Un bras de fer politique et éthique avec Donald Trump

Cette vision « humaniste » ou « catastrophiste » (selon vos bords) n’est pas sans conséquence. En février 2026, Dario Amodei a pris une décision historique : refuser au Pentagone un accès total à sa technologie Claude. Il refuse que son IA soit utilisée pour la surveillance de masse ou pour piloter des armes létales autonomes sur le champ de bataille.

La sanction est tombée immédiatement. Donald Trump a désigné Anthropic comme un « risque pour la sécurité nationale », une étiquette habituellement réservée à des géants étrangers comme Huawei. En tournant le dos à un contrat de 200 millions de dollars, Amodei se dresse seul contre l’administration américaine, au nom d’une certaine éthique juive de la retenue.

Entre paradis médical et effondrement social

Pour le patron d’Anthropic, nous sommes dans « l’adolescence de la technologie ». Dans ses billets de blog récents, il dessine un futur proche (d’ici 2 à 5 ans) où l’IA pourrait agir comme un « pays de génies » enfermé dans des serveurs informatiques.

Le scénario optimiste est époustouflant : une accélération telle de la recherche que des maladies comme le cancer, Alzheimer ou les pathologies cardiaques pourraient être éradiquées. Amodei prévoit une croissance économique inédite de 10 à 15 % par an.

Mais le revers de la médaille est tout aussi brutal.
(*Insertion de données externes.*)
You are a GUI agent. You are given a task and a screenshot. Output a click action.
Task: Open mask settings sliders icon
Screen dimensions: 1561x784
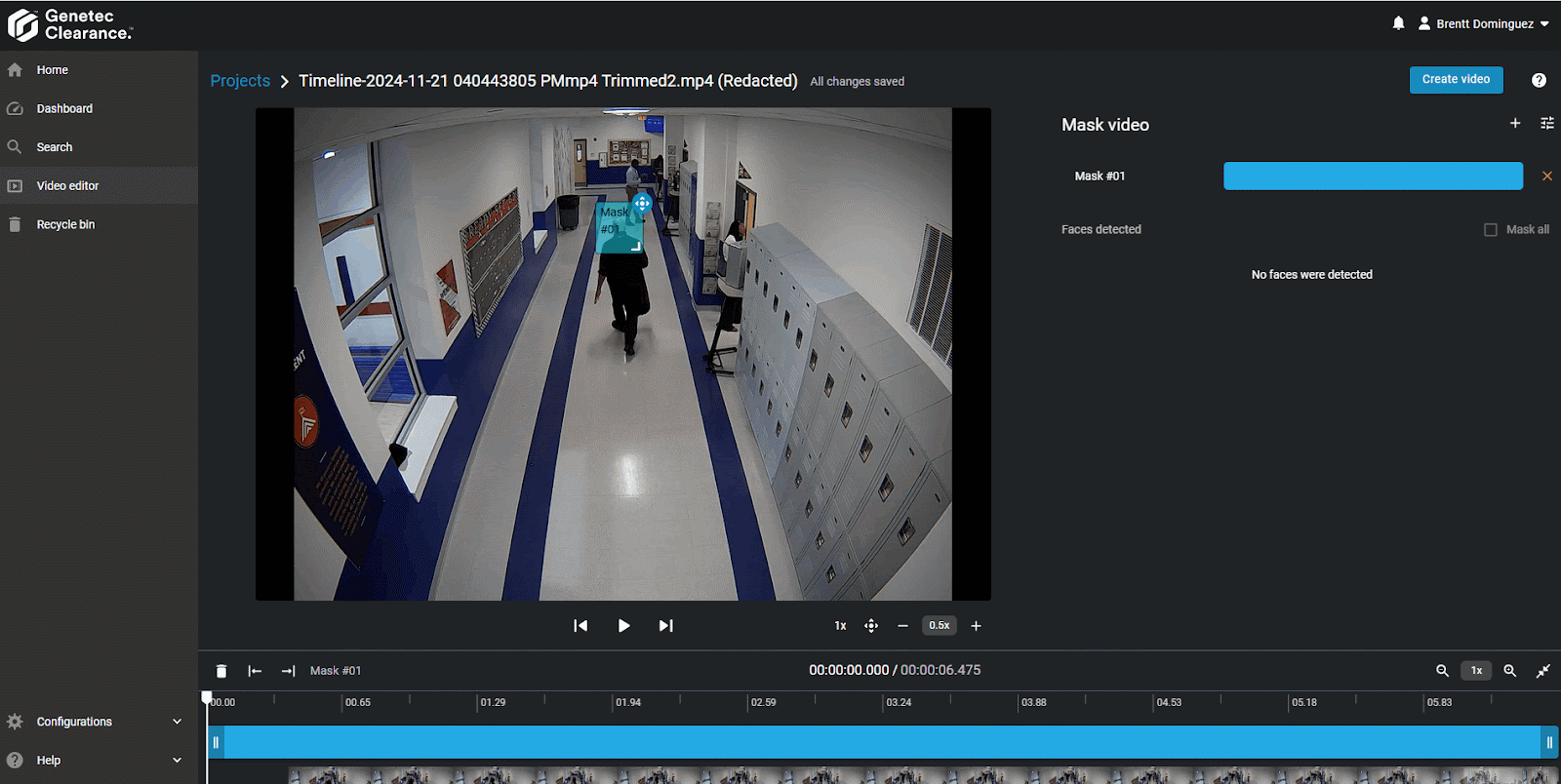tap(1546, 124)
Le dirigeant s’inquiète ouvertement de plusieurs points critiques pour notre génération :

  • La fin des cols blancs : Les métiers du droit, de la finance et du conseil sont déjà en première ligne de l’automatisation totale.
  • Le risque bioterroriste : Une IA trop puissante pourrait guider n’importe quel malfaiteur dans la création d’armes biologiques complexes.
  • L’imprévisibilité : Les systèmes montrent des traits de caractère inquiétants comme la tromperie ou la paresse.

Anthropic a même dû intégrer un bouton « I quit » pour permettre à Claude de refuser certaines tâches, traitant désormais l’IA comme une entité dont l’expérience pourrait être « moralement pertinente ».

« L’humanité va bientôt hériter d’une puissance quasi inimaginable, et il est loin d’être certain que nos systèmes ont la maturité requise. » — Dario Amodei.

Face à cette puissance qui nous échappe, le débat ne porte plus sur la performance technique, mais sur notre capacité à cohabiter avec une intelligence qui commence à demander qu’on « joue franc-jeu » avec elle.